Dettingen - Die Vorbereitungen für das Industriegebiet Hungerberg liefen schon auf Hochtouren, doch nun bringt ein Bürgerentscheid das Projekt ins Stocken. Am Mittwoch hat der Planungsausschuss des Verbands Region Stuttgart (VRS) einstimmig beschlossen, den Beteiligungsprozess der Bevölkerung vorerst nicht weiterzuführen. Zunächst will das Gremium das Ergebnis der Abstimmung in Dettingen (Kreis Esslingen) abwarten.
Am 26. September, also am Tag der Bundestagswahl, können die Bürgerinnen und Bürger der Kommune darüber entscheiden, ob der Gemeinderat den Bebauungsplan für das in einem Grünzug liegende Hungerbergareal so ändern darf, dass dort ein Industriegebiet entstehen kann. Damit steht eines der zentralen Wirtschaftsförderungsprojekte, das der VRS mit den Kommunen Dettingen, Kirchheim und Notzingen plant, auf der Kippe.

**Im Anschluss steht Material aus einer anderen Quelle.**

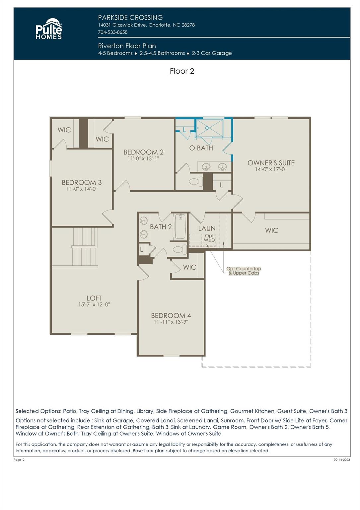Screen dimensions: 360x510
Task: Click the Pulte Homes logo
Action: [x=49, y=29]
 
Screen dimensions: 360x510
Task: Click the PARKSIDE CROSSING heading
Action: [x=130, y=18]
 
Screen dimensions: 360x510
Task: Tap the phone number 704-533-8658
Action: [x=112, y=32]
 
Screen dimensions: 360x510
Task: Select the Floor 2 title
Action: [x=182, y=71]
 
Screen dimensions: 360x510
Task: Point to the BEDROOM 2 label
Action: [x=143, y=152]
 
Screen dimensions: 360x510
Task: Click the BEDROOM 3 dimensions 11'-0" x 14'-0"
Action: [x=82, y=189]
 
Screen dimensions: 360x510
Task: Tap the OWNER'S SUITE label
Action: [x=271, y=163]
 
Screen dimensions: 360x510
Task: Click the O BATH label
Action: [x=201, y=148]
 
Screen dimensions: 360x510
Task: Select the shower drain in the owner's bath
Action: [x=207, y=128]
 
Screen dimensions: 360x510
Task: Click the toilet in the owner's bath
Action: [x=196, y=182]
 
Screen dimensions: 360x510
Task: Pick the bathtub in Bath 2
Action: [x=180, y=226]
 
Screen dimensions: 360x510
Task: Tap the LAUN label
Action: [x=207, y=228]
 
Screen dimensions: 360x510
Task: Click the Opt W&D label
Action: [x=209, y=238]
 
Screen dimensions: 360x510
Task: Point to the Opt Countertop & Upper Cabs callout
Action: [x=244, y=271]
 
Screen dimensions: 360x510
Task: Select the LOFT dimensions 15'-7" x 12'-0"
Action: [x=94, y=304]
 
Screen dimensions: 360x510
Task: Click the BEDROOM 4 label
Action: [x=171, y=315]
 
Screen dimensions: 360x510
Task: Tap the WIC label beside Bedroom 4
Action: [x=189, y=267]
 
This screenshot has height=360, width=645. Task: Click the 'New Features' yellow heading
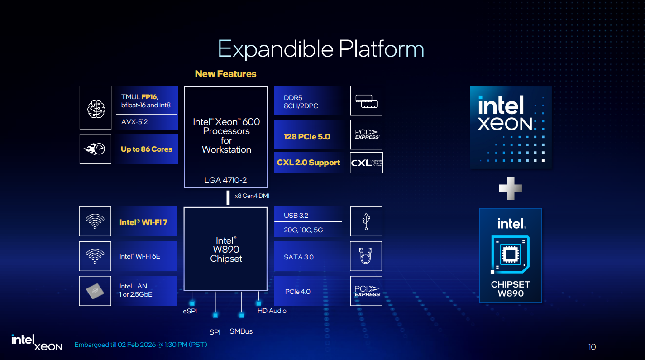coord(225,74)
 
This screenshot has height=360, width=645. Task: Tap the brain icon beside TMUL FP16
coord(96,108)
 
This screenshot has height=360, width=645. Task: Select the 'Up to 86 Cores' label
coord(147,149)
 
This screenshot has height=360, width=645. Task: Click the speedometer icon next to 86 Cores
coord(96,149)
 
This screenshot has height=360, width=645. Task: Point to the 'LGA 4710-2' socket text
coord(226,180)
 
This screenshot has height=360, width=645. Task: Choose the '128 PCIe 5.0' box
coord(307,137)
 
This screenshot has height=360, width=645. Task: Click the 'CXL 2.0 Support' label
coord(308,163)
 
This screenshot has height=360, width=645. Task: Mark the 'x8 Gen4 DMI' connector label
coord(252,196)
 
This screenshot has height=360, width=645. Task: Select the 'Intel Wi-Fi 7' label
coord(143,222)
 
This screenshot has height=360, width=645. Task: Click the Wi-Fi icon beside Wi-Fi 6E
coord(95,256)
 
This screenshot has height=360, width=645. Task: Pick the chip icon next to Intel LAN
coord(95,291)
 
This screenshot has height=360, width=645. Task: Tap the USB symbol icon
coord(366,221)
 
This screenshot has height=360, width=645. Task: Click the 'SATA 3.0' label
coord(298,257)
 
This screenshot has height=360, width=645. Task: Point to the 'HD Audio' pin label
coord(272,311)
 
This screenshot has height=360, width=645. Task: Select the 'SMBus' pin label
coord(241,331)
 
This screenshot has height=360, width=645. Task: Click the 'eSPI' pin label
coord(190,311)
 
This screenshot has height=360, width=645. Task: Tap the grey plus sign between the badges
coord(510,188)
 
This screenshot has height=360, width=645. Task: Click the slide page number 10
coord(592,347)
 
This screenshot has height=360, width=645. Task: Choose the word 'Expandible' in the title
coord(276,49)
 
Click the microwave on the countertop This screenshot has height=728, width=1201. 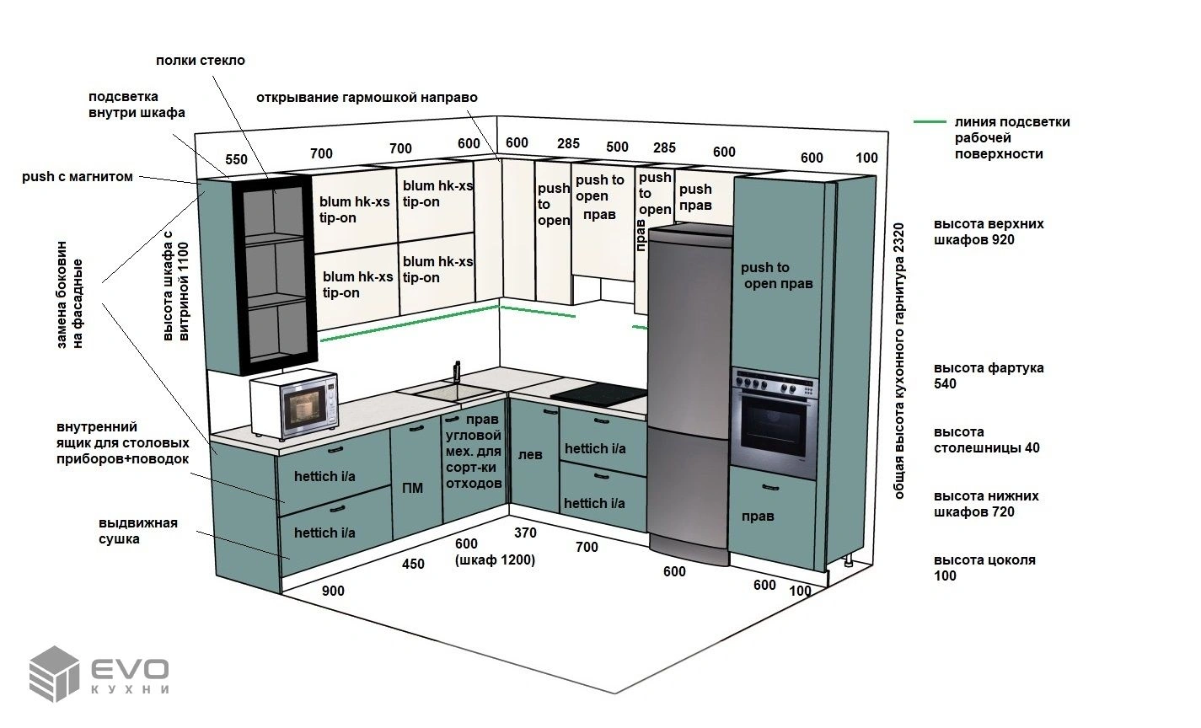coord(294,403)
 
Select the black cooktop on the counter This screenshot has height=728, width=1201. coord(600,394)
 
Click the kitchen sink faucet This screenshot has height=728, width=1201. coord(457,372)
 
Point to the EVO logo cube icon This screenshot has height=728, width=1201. coord(54,673)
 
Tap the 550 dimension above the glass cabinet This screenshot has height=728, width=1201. coord(237,159)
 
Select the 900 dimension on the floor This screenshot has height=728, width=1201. coord(333,591)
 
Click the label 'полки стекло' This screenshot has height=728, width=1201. coord(201,61)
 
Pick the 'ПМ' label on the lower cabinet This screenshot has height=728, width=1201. coord(412,488)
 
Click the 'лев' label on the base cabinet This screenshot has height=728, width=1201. coord(530,455)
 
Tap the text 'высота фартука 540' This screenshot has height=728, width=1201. coord(989,376)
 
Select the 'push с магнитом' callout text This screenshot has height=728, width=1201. coord(78,177)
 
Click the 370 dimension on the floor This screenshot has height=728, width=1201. coord(525,533)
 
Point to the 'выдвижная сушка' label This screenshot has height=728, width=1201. coord(137,531)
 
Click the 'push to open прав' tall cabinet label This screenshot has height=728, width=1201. coord(777,276)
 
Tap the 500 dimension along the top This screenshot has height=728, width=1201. coord(617,147)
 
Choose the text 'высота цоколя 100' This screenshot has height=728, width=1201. coord(984,568)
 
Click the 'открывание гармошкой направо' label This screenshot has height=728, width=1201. coord(367,98)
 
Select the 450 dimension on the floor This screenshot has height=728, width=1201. coord(413,564)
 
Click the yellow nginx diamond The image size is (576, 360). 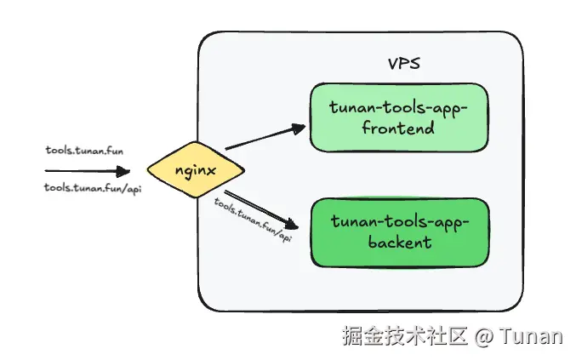[x=195, y=169]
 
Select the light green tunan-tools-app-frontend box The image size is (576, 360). [x=397, y=117]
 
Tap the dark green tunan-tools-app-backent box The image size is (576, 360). [x=397, y=231]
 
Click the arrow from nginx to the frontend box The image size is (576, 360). [x=264, y=138]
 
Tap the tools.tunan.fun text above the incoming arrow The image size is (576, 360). [x=84, y=150]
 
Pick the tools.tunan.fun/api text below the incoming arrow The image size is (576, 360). [x=92, y=188]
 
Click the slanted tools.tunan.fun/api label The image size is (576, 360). [x=253, y=220]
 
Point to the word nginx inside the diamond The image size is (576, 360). [x=195, y=169]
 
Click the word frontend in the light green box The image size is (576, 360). [x=397, y=129]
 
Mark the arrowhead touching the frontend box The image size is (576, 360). [x=298, y=129]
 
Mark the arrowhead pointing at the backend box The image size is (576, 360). [x=294, y=226]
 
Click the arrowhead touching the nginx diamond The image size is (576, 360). [x=136, y=170]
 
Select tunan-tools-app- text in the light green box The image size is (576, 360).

Auf einem Areal zwischen der Autobahn 8 und der Bundesstraße 465, direkt an der neuen ICE-Trasse Stuttgart-Ulm, soll ein 21,6 Hektar großes Gewerbegebiet ausgewiesen werden. Ziel ist es, die Region Stuttgart als Hochtechnologiestandort zu stärken. Dazu soll die Fläche so vorbereitet werden, dass der VRS Unternehmen, die zukunftsweisende Investitionen planen, Entwicklungsoptionen anbieten kann. Insbesondere vor dem Hintergrund der laufenden Veränderungen im Bereich der Automobilindustrie, so argumentiert der Verband, würden solche Flächen dringend benötigt.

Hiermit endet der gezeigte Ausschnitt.